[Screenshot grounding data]
Start of Block
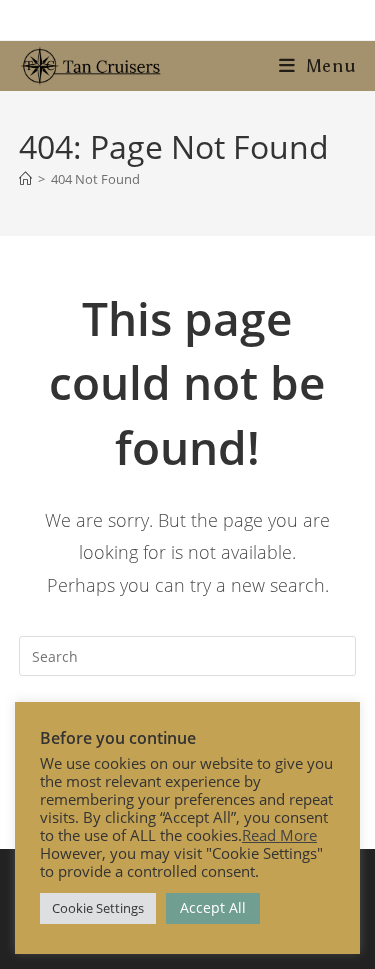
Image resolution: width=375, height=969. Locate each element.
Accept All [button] (213, 907)
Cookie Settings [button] (98, 908)
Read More (279, 835)
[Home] (25, 179)
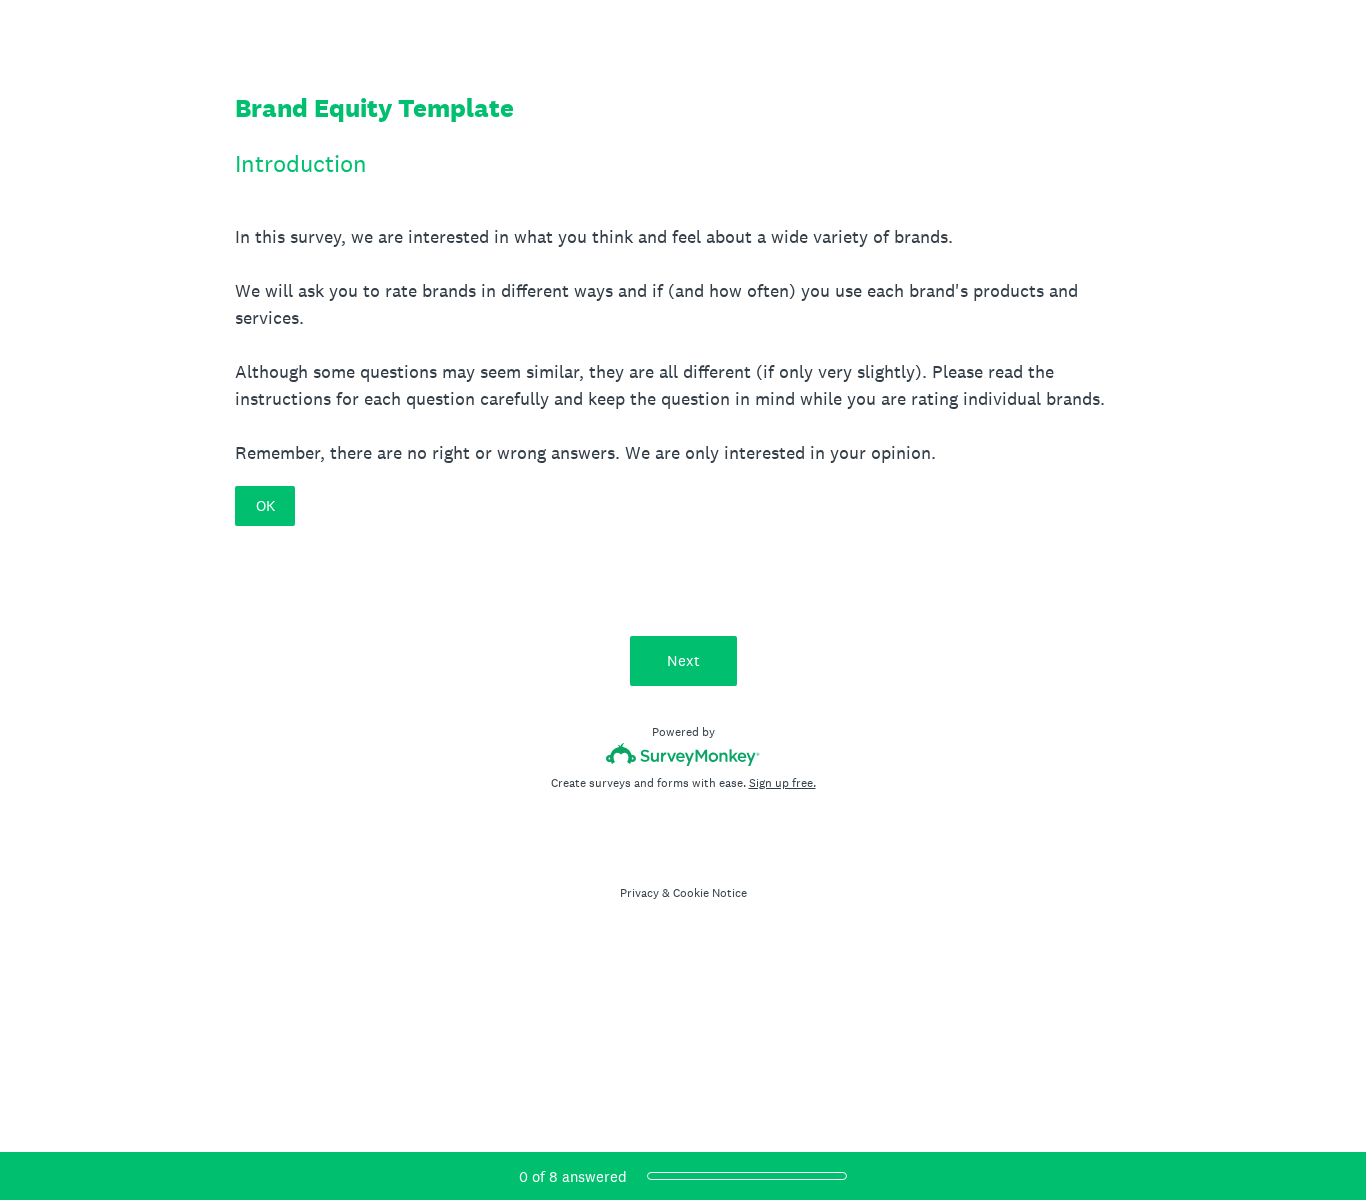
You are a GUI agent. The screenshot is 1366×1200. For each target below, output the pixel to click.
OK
End of Block
*Problem details*. Apart from the pictures, the entries above are to be repeated in full and exactly.

*Solution for this problem*.
Image resolution: width=375, height=969. Locate each element.
Accept All [button] (213, 907)
Cookie Settings [button] (98, 908)
Read More (279, 835)
[Home] (25, 179)
You are a GUI agent. The screenshot is 1366×1200. For each target below, output the pixel to click.
OK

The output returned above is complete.